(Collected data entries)
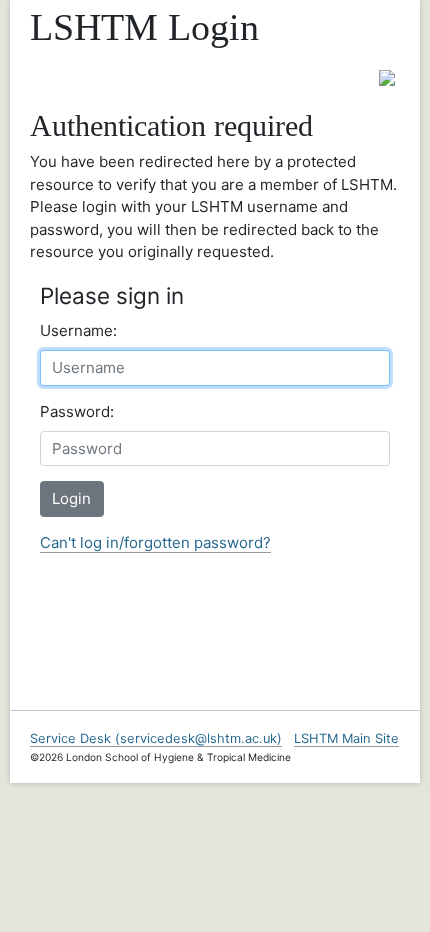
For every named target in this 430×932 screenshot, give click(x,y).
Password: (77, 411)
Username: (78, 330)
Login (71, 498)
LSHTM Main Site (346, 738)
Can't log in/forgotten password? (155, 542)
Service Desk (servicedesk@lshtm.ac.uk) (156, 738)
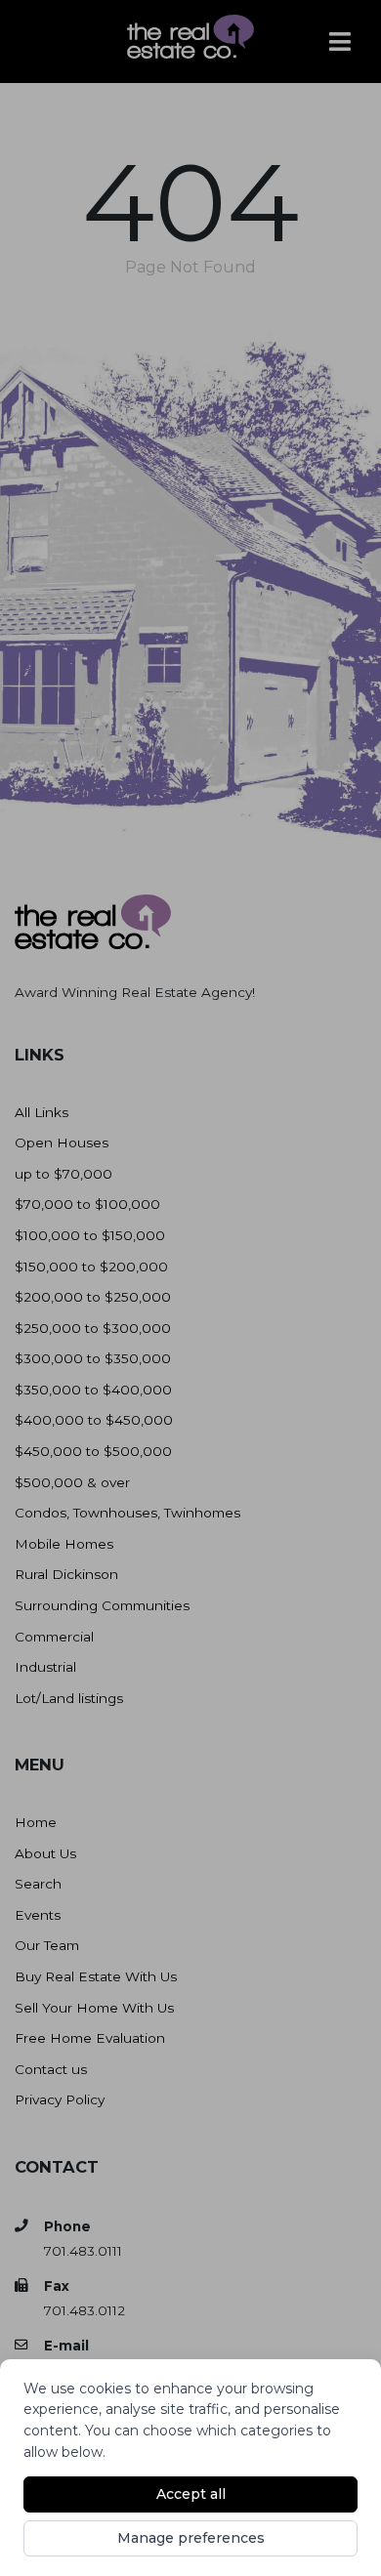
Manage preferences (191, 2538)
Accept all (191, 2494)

**Required work:** Where the line with "Login (71, 498)" appears in the entries above, begin there and restate every line to the end word for word, minus the pictures.

**Exercise response:**
Login (71, 498)
LSHTM Main Site (346, 738)
Can't log in/forgotten password? (155, 542)
Service Desk (servicedesk@lshtm.ac.uk) (156, 738)
Manage preferences (191, 2538)
Accept all (191, 2494)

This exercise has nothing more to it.